A cyber risk to the US

[Commentary] In a recent briefing to Congress about worldwide threats, FBI Director Robert S. Mueller III said that the danger of cyberattacks will equal or surpass the danger of terrorism “in the foreseeable future.” What makes that assessment particularly alarming is that the United States may be as unprepared to defend some of its critical computer systems as it was to protect New York and Washington against al-Qaeda before Sept. 11, 2001.

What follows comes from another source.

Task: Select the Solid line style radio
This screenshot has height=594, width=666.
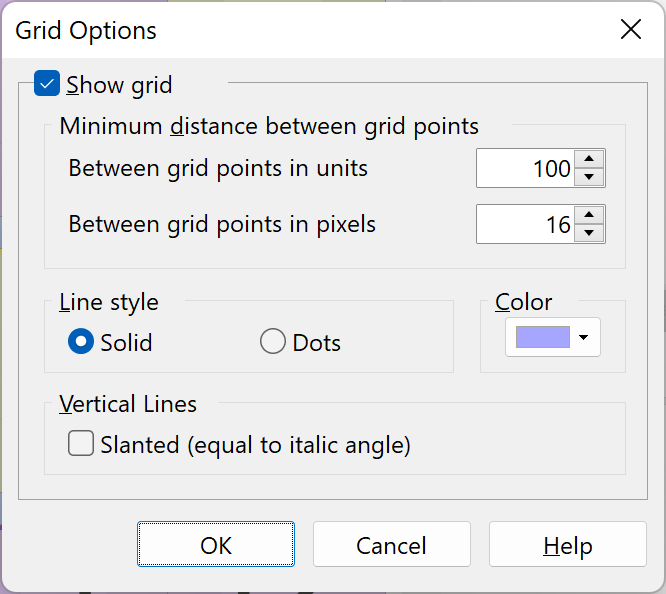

Though the Pentagon has a cybercommand, it does not cover the domestic civilian economy, including vital infrastructure systems such as the electric power grid, water supplies and the financial system. Many of the computers controlling those utilities lack adequate security measures and could be devastated by viruses launched by hostile states or even hackers. As it is, U.S. companies, from defense contractors such as Lockheed Martin to e-mail carriers such as Google, are under continual assault from China and Russia, which seek to steal industrial or national security secrets and probe for infrastructure weaknesses. Congress and the Obama administration have at least recognized the problem: Both have spent years studying it and have drawn up detailed proposals for hardening U.S. cyberdefenses. Like so much in Washington, action has been slowed by political gridlock; yet senior legislators in both parties have committed themselves to passing legislation. In fact, cyberdefense could be a signature achievement of this election year, if a few more senators can set aside partisanship and special interest appeals.